Декорация Александра Боровского составлена из металлических кроватей и заселена персонажами повести Чехова. Декорация не поворачивается, не перемещается в пространстве, но, оставаясь неподвижной, она постоянно меняется, преображается за счет перемены освещения.
А самое главное преображение декорации происходит даже не в глазах, а в голове зрителя, когда декорация, откликаясь на события и повороты сюжета, на режиссуру мизансцен и образы из монологов действующих лиц, приобретает тот или иной символический облик.
Свет желтый, золотистый и от этого возникает образ золотого храма на черном фоне.
Декорация выстроена горкой и оттого напоминает муравейник, она плотно заселена – человечье общежитие. На кроватях происходит зачатие, рождение и смерть. На пружинах прыгают, качаются, ворочаются – пружины скрипят, воспроизводя ритм жизни. Лежа (или стоя) в кроватях персонажи, как соседи в общаге, переговариваются. Говорят обо всем на свете, такие русские разговоры – о жизни, об искусстве, о борьбе, о вере.
Когда речь заходит о богатстве, спинки кроватей выглядят стенками золотой клетки. Когда брат главного героя сходит с ума, он мечется, словно птица в клетке и ударяется о прутья.
Когда умирает героиня, спинки кроватей напоминают кладбищенские оградки. Когда герой венчается – иконостас в церкви. Когда гости на свадьбе (все персонажи спектакля) встают, они словно на портретах в рост на черном фоне и вписаны в золотые рамы. В этой картинке есть наследование по отношению к одной из предыдущих работе Женовача и Боровского «Захудалый род» – тоже портретная галерея, то же сочетание цветов – золотой на черном. Да и тематически «Три года» продолжают «Захудалый род», тоже семейная история, только купеческая и время действия отнесено вперед лет на 50.

Исходные данные.

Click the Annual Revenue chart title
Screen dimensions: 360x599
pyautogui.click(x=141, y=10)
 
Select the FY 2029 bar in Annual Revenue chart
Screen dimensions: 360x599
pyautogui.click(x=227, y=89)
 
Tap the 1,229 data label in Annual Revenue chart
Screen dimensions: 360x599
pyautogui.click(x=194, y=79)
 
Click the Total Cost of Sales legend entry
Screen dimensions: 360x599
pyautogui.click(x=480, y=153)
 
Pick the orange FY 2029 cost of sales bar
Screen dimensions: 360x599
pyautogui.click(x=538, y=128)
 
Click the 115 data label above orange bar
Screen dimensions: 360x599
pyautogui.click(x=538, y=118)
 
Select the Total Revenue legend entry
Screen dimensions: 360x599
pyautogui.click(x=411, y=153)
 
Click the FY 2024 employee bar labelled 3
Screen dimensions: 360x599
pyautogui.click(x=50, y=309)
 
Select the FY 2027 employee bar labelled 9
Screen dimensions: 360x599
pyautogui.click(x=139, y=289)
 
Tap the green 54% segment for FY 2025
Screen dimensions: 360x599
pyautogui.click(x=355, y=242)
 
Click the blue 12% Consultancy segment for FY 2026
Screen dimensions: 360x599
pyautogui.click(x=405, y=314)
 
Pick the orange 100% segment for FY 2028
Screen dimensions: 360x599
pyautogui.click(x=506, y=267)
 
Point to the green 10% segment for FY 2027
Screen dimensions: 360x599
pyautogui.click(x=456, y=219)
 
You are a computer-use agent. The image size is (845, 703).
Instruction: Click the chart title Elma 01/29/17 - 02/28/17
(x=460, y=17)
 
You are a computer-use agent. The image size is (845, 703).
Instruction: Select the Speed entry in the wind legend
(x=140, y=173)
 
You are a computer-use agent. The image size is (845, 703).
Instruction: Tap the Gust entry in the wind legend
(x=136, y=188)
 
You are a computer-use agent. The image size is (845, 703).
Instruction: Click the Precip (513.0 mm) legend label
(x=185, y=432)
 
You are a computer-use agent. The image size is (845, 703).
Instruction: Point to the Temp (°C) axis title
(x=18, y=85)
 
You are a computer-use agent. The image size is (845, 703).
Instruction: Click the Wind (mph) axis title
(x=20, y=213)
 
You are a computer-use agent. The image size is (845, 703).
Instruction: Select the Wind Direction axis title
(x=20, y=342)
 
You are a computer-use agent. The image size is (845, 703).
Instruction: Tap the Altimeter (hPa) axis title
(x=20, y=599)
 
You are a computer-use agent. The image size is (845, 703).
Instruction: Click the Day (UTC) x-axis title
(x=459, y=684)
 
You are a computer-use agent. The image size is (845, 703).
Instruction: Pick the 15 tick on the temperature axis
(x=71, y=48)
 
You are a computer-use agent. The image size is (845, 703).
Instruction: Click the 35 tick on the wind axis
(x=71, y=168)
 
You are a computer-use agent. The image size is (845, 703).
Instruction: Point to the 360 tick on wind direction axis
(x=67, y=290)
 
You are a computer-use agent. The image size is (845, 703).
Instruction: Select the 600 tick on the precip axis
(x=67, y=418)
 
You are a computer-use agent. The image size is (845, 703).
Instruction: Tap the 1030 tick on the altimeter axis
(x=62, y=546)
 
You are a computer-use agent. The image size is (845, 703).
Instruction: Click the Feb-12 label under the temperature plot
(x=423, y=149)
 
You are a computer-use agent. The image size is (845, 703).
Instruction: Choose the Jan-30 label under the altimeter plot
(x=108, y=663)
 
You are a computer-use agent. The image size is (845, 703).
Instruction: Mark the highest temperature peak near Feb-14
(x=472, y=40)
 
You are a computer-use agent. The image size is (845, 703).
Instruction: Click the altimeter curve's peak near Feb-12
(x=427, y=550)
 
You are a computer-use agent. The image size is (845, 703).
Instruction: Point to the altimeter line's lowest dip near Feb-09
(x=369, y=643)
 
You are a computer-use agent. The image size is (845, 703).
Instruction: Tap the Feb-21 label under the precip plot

Задания.
(1) Из чего, согласно отрывку о спектакле «Три года», составлена декорация Александра Боровского?
(2) Преобразуйте в нумерованный список строки записей от строки с «Select the FY 2027 employee bar labelled 9» до строки с «pyautogui.click(x=456, y=219)» включительно, опустив пустые строки.

Полные решения.
(1) Из металлических кроватей.

(2)
1. Select the FY 2027 employee bar labelled 9
2. Screen dimensions: 360x599
3. pyautogui.click(x=139, y=289)
4. Tap the green 54% segment for FY 2025
5. Screen dimensions: 360x599
6. pyautogui.click(x=355, y=242)
7. Click the blue 12% Consultancy segment for FY 2026
8. Screen dimensions: 360x599
9. pyautogui.click(x=405, y=314)
10. Pick the orange 100% segment for FY 2028
11. Screen dimensions: 360x599
12. pyautogui.click(x=506, y=267)
13. Point to the green 10% segment for FY 2027
14. Screen dimensions: 360x599
15. pyautogui.click(x=456, y=219)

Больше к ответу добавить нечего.